Issues relating to system behavior under memory pressure.

gnumach page cache policy

IRC, freenode, #hurd, 2012-07-08

<braunr> am i mistaken or is the default pager simply not vm privileged ?
<braunr> (which would explain the hangs when memory is very low)
<youpi> no idea
<youpi> but that's very possible
<youpi> we start it by hand from the init scripts
<braunr> actually, i see no way provided by mach to set that
<braunr> i'd assume it would set the property when a thread would register
  itself as the default pager, but it doesn't
<braunr> i'll check at runtime and see if fixing helps
<youpi> thread_wire(host, thread, 1) ?
<youpi> ./hurd/mach-defpager/wiring.c:  kr =
  thread_wire(priv_host_port,
<braunr> no
<braunr> look in cprocs.c
<braunr> iir
<braunr> iirc
<braunr> iiuc, it sets a 1:1 kernel/user mapping
<youpi> ??
<youpi> thread_wire, not cthread_wire
<braunr> ah
<braunr> right, i'm getting tired
<braunr> youpi: do you understand the comment in default_pager_thread() ?
<youpi> well, I'm not sure to know what external vs internal is
<braunr> i'm almost sure the default pager is blocked because of a relation
  with an unprivlege thread
<braunr> +d
<braunr> when hangs happen, the pageout daemon is still running, waiting
  for an event so he can continue
<braunr> it*

<braunr> all right, our pageout stuff completely sucks
<braunr> when you think the system is hanged, it's actually not
<pinotree> and what's happening instead?
<braunr> instead, it seems it's in a very complex resursive state which
  ends in the slab allocator not being able to allocate kernel map entries
<braunr> recursive*
<braunr> the pageout daemon, unable to continue, progressively slows
<braunr> in hope the default pager is able to service the pageout requests,
  but it's not
<braunr> probably the most complicated deadlock i've seen :)
<braunr> luckily !
<braunr> i've been playing with some tunables involved in waking up the
  pageout daemon
<braunr> and got good results so far
<braunr> (although it's clearly not a proper solution)
<braunr> one thing the kernel lacks is a way to separate clean from dirty
  pages
<braunr> this stupid kernel doesn't try to free clean pages first .. :)
<braunr> hm
<braunr> now i can see the system recover, but some applications are still
  stuck :(
<braunr> (but don't worry, my tests are rather aggressive)
<braunr> what i mean by aggressive is several builds and various dd of a
  few hundred MiB in parallel, on various file systems
<braunr> so far the file systems have been very resilient
<braunr> ok, let's try running the hurd with 64 MiB of RAM
<braunr> after some initial swapping, it runs smoothly :)
<braunr> uh ?
<braunr> ah no, i'm still doing my parallel builds
<braunr> although less
<braunr> gcc: internal compiler error: Resource lost (program as)
<braunr> arg
<braunr> lol
<braunr> the file system crashed under the compiler
<pinotree> too much memory required during linking? or ram+swap should have
  been enough?
<braunr> there is a lot of swap, i doubt it
<braunr> the hurd is such a dumb and impressive system at the same time
<braunr> pinotree: what does this tell you ?
<braunr> git: hurdsig.c:948: post_signal: Unexpected error: (os/kern)
  failure.
<pinotree> something samuel spots often during the builds of haskell
  packages

Probably also the sigpost case mentioned in id:"[email protected]".
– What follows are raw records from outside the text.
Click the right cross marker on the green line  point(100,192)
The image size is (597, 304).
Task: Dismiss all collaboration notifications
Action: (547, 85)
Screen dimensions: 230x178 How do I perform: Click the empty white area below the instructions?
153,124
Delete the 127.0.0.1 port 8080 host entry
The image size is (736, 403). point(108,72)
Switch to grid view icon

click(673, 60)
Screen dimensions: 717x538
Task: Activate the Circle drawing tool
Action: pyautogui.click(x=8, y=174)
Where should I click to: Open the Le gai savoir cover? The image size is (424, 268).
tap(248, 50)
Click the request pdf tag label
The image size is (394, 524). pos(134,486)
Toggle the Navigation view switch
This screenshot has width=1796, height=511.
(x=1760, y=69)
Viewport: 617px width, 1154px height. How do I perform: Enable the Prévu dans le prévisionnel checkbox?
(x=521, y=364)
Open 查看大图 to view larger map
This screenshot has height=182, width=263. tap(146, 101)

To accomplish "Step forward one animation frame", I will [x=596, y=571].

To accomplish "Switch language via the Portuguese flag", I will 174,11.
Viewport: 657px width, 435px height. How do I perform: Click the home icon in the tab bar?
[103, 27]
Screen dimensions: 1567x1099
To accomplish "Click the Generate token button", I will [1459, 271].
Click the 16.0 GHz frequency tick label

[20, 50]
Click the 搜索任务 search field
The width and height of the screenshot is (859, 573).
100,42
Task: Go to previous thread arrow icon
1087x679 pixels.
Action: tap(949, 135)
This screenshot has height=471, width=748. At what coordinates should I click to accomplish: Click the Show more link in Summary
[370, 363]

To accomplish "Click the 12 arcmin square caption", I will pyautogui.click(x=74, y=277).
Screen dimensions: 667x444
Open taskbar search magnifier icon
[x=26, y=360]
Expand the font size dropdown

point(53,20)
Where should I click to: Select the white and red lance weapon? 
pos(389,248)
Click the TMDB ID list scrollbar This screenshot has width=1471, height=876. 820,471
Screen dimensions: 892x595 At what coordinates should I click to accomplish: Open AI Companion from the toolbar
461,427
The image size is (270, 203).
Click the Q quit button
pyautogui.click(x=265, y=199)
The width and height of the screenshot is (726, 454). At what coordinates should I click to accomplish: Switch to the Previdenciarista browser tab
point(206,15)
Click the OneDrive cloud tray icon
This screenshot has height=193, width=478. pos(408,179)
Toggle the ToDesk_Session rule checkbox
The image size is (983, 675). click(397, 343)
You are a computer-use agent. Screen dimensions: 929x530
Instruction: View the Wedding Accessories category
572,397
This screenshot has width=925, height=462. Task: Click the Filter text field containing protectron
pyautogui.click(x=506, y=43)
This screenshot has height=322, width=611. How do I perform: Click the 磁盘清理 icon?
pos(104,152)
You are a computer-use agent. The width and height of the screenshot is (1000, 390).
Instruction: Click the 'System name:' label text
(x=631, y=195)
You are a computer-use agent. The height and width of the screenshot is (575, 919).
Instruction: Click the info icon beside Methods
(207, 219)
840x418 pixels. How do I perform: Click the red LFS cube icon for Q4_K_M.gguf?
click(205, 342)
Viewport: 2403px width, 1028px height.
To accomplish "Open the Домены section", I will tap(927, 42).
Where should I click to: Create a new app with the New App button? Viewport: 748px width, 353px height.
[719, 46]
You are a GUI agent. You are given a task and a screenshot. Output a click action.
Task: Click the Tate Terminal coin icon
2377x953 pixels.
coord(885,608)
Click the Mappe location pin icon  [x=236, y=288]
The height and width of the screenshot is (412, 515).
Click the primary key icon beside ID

<braunr> actually i should be asking jkoenig
<braunr> it seems the lack of memory has a strong impact on signal delivery
<braunr> which is bad
<antrik> braunr: I have a vague recollection of slpz also saying something
  about missing dirty page tracking a while back... I might be confusing
  stuff though
<braunr> pinotree: yes it happens often during links
<braunr> which makes sense
<pinotree> braunr: "happens often" == "hurdsig.c:948: post_signal: ..."?
<braunr> yes
<pinotree> if you can reproduce it often, what about debugging it? :P
<braunr> i mean, the few times i got it, it was often during a link :p
<braunr> i'd rather debug the pageout deadlock :(
<braunr> but it's hard